> **Aim of the task**:
Look for the line containing "The image size is (442, 504)." in the entries below, then print that line and all that follow it exactly.

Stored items
>>>>>

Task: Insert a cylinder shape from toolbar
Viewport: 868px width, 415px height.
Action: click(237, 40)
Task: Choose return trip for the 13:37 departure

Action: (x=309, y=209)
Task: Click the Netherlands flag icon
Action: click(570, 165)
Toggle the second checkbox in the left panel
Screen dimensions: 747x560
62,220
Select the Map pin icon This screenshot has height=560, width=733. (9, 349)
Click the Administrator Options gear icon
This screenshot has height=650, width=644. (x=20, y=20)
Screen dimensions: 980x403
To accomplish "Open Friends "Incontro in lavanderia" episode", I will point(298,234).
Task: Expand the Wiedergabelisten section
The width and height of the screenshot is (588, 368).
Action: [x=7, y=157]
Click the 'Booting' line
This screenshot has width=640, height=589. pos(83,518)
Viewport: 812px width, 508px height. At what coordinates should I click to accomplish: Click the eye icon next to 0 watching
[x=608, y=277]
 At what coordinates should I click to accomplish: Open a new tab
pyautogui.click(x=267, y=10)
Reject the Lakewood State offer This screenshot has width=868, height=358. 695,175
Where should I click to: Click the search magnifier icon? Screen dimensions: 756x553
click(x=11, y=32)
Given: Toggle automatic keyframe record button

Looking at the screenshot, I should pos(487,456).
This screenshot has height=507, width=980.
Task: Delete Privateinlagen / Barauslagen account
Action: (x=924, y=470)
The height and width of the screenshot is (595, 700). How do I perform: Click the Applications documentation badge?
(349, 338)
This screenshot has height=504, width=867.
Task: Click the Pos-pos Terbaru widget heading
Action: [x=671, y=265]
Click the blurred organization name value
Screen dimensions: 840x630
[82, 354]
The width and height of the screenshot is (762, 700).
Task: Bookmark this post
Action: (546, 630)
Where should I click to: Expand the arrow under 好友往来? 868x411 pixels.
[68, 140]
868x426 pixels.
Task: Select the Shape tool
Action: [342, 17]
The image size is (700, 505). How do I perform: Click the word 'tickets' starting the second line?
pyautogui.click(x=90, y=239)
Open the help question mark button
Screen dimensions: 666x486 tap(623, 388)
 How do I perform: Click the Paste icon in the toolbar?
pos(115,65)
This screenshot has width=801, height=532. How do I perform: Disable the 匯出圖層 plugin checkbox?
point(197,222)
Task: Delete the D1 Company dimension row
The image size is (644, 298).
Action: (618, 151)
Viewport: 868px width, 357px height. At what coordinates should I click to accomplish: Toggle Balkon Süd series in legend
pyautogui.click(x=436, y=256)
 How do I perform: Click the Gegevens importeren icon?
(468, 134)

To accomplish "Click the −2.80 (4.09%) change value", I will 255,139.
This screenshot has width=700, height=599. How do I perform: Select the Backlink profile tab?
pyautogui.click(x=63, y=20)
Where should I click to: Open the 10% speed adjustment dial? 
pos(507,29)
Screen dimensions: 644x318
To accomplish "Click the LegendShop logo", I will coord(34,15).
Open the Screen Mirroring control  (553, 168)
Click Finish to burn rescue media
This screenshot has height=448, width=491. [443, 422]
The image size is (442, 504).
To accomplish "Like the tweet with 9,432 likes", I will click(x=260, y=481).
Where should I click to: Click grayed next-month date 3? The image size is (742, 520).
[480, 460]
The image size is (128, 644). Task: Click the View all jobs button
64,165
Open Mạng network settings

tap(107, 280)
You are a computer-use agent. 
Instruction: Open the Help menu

<<<<<

> **Reply to the task**:
The image size is (442, 504).
To accomplish "Like the tweet with 9,432 likes", I will click(x=260, y=481).
Where should I click to: Click grayed next-month date 3? The image size is (742, 520).
[480, 460]
The image size is (128, 644). Task: Click the View all jobs button
64,165
Open Mạng network settings

tap(107, 280)
You are a computer-use agent. 
Instruction: Open the Help menu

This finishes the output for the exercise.